La fuente de impuestos: La Corona española, consciente de su arraigo, prefirió regularla y cobrar impuestos por su producción y venta en las "chicherías", convirtiéndola en un flujo constante de ingresos para las arcas locales.


La campaña de desprestigio: A finales del siglo XIX y principios del XX, las élites criollas y las nacientes industrias cerveceras iniciaron una agresiva campaña de persecución higiénica y moral contra la chicha. Se le acusaba de embrutecer a la mano de obra urbana. La prohibición definitiva a mediados del siglo XX no fue solo un asunto de salud pública; fue el triunfo de la modernización industrial y de la cerveza sobre la economía tradicional y artesanal.


El aguardiente: El combustible fiscal del Virreinato


En el siglo XVIII, la Corona española descubrió que el vicio era el negocio más rentable para sostener la burocracia colonial. Así nació el Estanco de Aguardiente, un monopolio estatal sobre la destilación y venta de licor de caña de azúcar.


El aguardiente de caña transformó la economía colonial de dos maneras radicales:



Financiación militar: Los ingresos del estanco de aguardiente (junto al del tabaco) sostenían las fortificaciones de Cartagena de Indias y la defensa militar del Caribe contra los piratas ingleses. Cada trago en el interior andino pagaba una piedra de las murallas de la costa.


La chispa de la rebelión: El aumento desmedido de estos impuestos coloniales por las Reformas Borbónicas asfixió a los productores locales. El descontento acumulado estalló en 1781 con la Insurrección de los Comuneros. La economía del licor estuvo a punto de tumbar el orden virreinal décadas antes de 1810.


Quina y Tabaco: Los espejismos del siglo XIX


Tras la Independencia, Colombia era un país quebrado y desconectado. El gran reto del siglo XIX fue encontrar un producto que el mundo quisiera comprar para generar divisas.
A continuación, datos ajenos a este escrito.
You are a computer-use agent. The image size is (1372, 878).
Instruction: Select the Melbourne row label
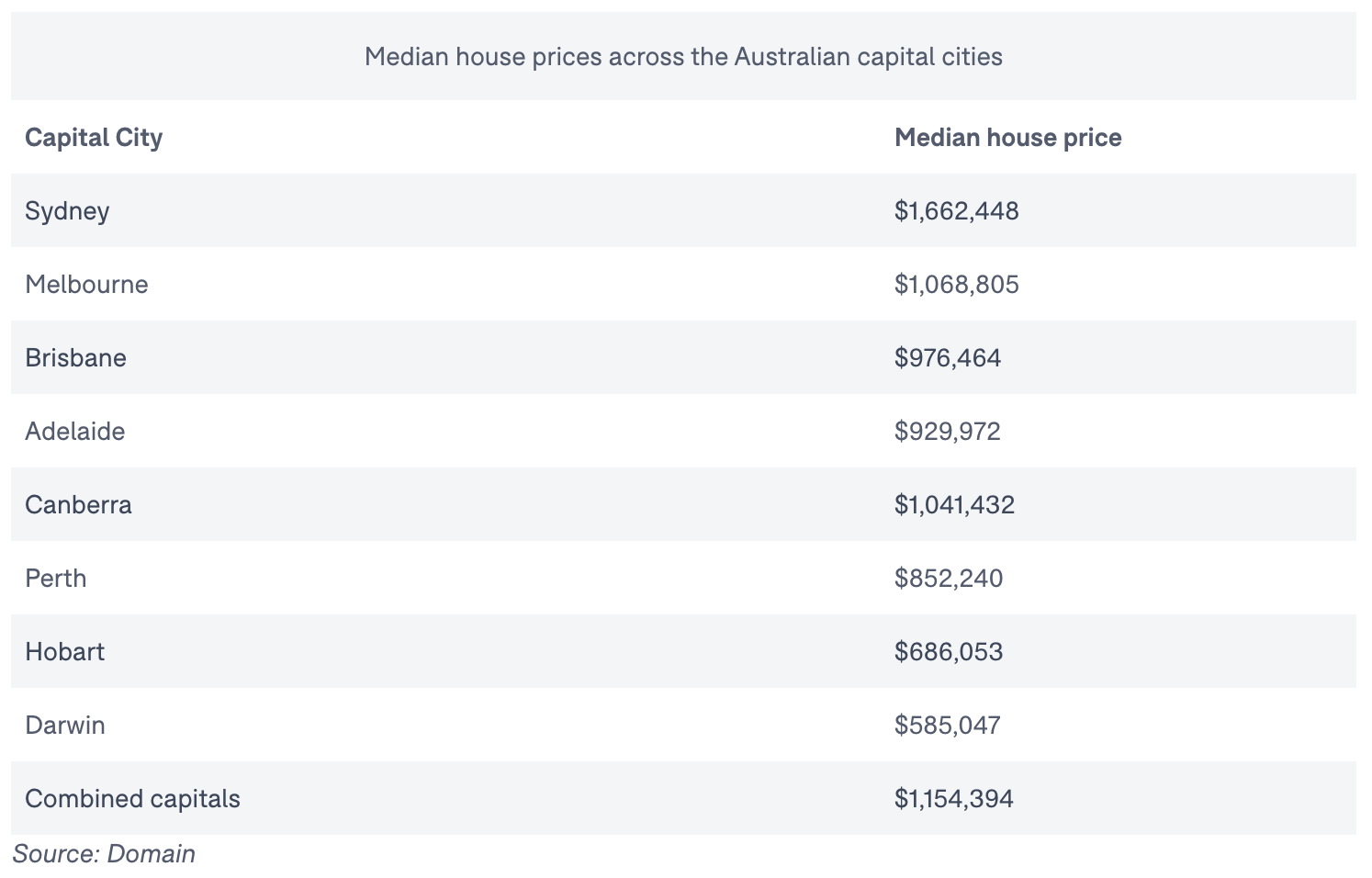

Antes de dar con el café, el país experimentó con ciclos de "boom y quiebra".


El tabaco (cultivado con fuerza en zonas como Ambalema y las riberas del Magdalena) y la quina (utilizada globalmente para combatir la malaria) fueron los primeros intentos de inserción global. Sin embargo, la falta de infraestructura de transporte, la volatilidad de los precios internacionales y la competencia de las colonias europeas en Asia hicieron que estos auges fueran efímeros. El país enriquecía a unos pocos terratenientes durante una década para luego caer en recesiones profundas que solían terminar en guerras civiles.


El café: El grano que construyó el siglo XX


El verdadero milagro agroexportador llegó en la segunda mitad del siglo XIX y se consolidó a inicios del XX con el café. A diferencia del tabaco o la quina, el café encontró en las laderas templadas de las cordilleras su hábitat perfecto, impulsado inicialmente en Santander y luego por la colonización antioqueña en el occidente del país.


El impacto del café en la estructura económica colombiana fue total y multidimensional:


A diferencia de las grandes plantaciones de azúcar o banano en otros países de América Latina, el café en el Eje Cafetero se consolidó en pequeñas y medianas parcelas familiares. Esto creó una clase media rural con capacidad de consumo, dinamizando el mercado interno.


Además, para sacar los sacos de café hacia los mercados internacionales, fue obligatorio construir los ferrocarriles nacionales, mejorar la navegación a vapor por el Río Magdalena y potenciar los puertos de Buenaventura y Barranquilla. El café pavimentó las vías del país.


Finalmente, los dólares del café le permitieron al Banco de la República (fundado en 1923) estabilizar la moneda y financiar las primeras industrias textiles, de alimentos y cementos en Medellín, Cali y Bogotá.



Un brindis por el pasado


De la chicha comunitaria al aguardiente monopolizado, y de los espejismos decimonónicos a la institucionalidad cafetera del siglo XX, la economía colombiana ha aprendido a sobrevivir al vaivén de los mercados globales.


Hoy, cuando el portafolio exportador del país busca diversificarse más allá del petróleo y el carbón, mirar la historia de nuestras bebidas agrícolas nos recuerda que la verdadera riqueza de Colombia siempre ha brotado de su tierra y del ingenio de quienes logran envasar su sabor para el mundo.